O que me interessa saber é se essa violência exercida pelos poderes públicos tem como efeito um acréscimo da revolta verdadeira (tal como Camus a definiu) ou um atrofiamento da consciência política e de classe – e portanto uma diminuição dos actos de revolta efectiva.
O campo dos oprimidos tem de, uma vez por todas, deixar de fugir cobardemente a esta discussão e encontrar uma resposta para as suas acções colectivas de resposta à violência dos opressores.
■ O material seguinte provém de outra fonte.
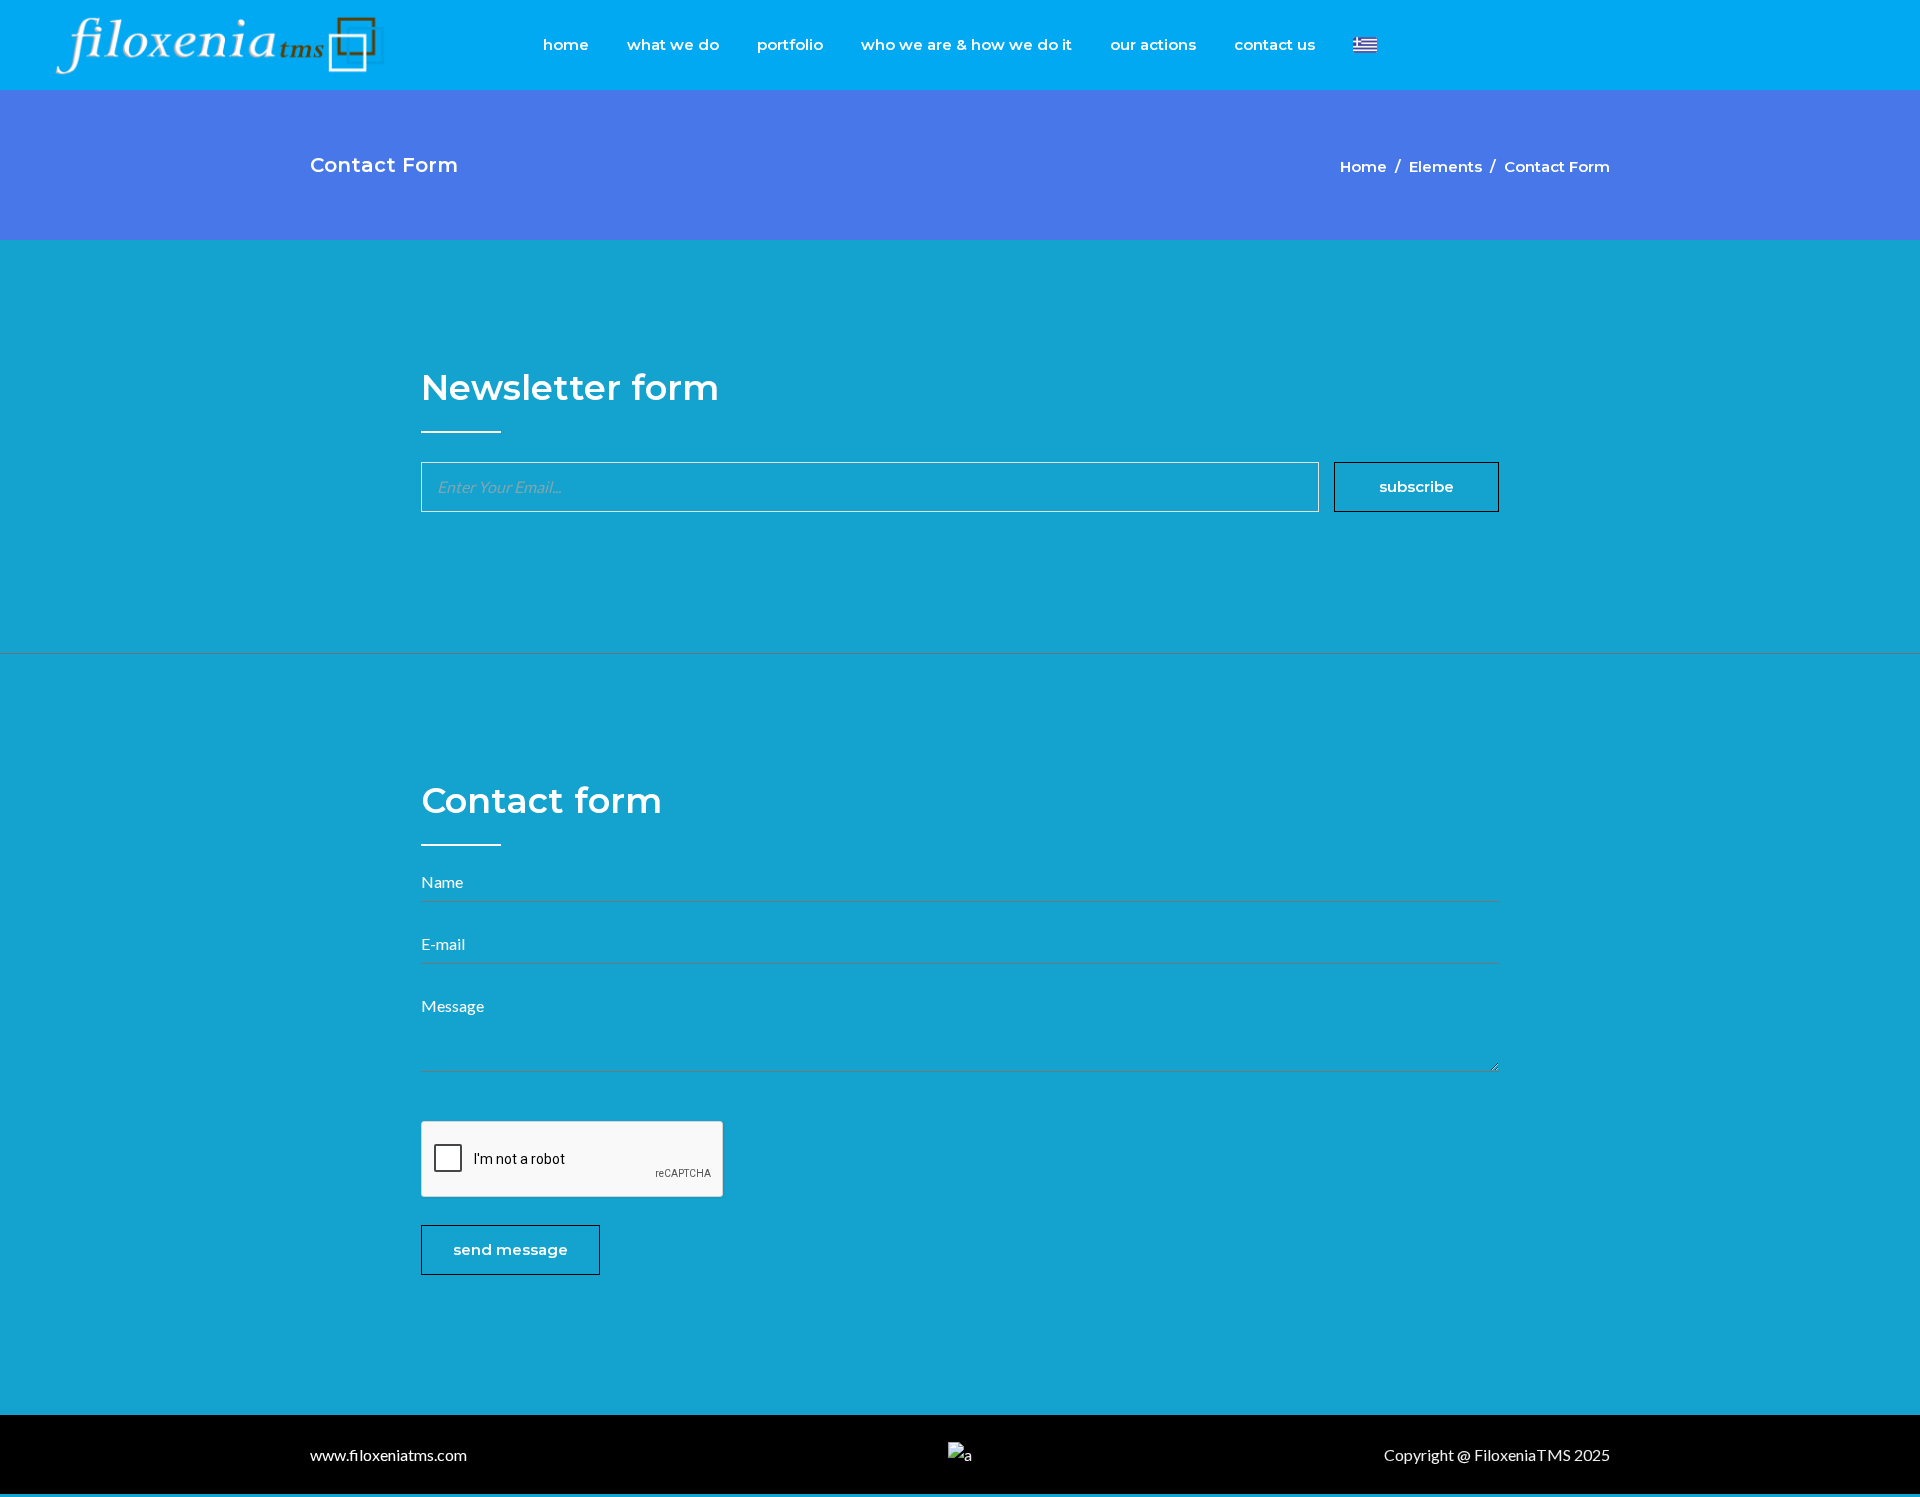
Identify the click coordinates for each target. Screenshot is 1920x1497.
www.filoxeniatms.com (388, 1454)
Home (1363, 166)
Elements (1445, 166)
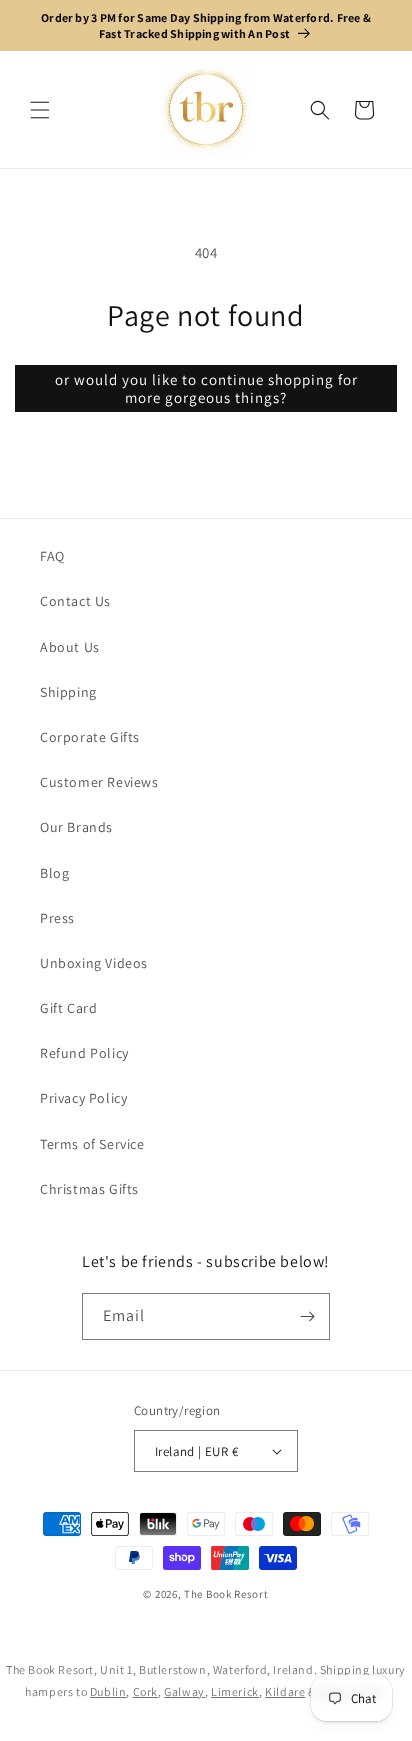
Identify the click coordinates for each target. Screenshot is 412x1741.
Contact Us (75, 601)
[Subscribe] (307, 1316)
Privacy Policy (83, 1098)
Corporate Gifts (90, 737)
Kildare (285, 1691)
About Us (70, 647)
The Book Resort (226, 1594)
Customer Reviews (99, 782)
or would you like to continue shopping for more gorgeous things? (206, 388)
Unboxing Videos (94, 963)
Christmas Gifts (89, 1189)
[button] (40, 110)
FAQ (52, 556)
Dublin (108, 1691)
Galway (184, 1691)
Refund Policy (84, 1053)
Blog (54, 873)
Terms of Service (92, 1144)
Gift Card (68, 1008)
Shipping (68, 692)
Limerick (235, 1691)
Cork (145, 1691)
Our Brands (76, 827)
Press (57, 918)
Não uma resposta decalcada das velhas fórmulas de pensamento provenientes do século XIX, que é de prever sejam inaptas às condições materiais e culturais da actualidade, mas sim uma resposta eficaz e adequada às condições de opressão actuais.

1 comentário:

  1. Só uma desobediência civil poderá alterar algo.
    Se alterar.
    Atacar os que roubam impunemente naquilo que lhes doi e interessa....O LUCRO
    Ao atacarmos os bancos com medidas indolores infligiremos mais dano que morrendo pela mudança do sistema,porque ao fazer tremer a Banca estaremos a reformular o País.
    Pense por exemplo no msm dia e em todo o País centenas de pessoas em cada agência de cada Banco,levantar na ATM de outro Banco 5 ou 10 euros e ir depositar ao balcão do seu Banco....isto ininterruptamente o dia todo,dias a fio.
    Acabar com os débitos diretos na conta e obrigar os que nos exploram a ter de mandar cartas com o pagamento para casa e depois ir nos serviços respectivos pagar.
    Não utilizar bombas de gasolina sem empregado físico para nos abastecer a viatura,ainda há algumas que os têm.
    Entupir os tribunais com queixas contra o Estado.
    Mais ideias haverá que provoquem prejuizo.
    Nas grandes superficies encher carrinhos de compras e ao chegar à caixa...oooops esqueci-me da carteira,desculpe e deixar td para arrumar,ene pessoas,ene vezes,dias a fio.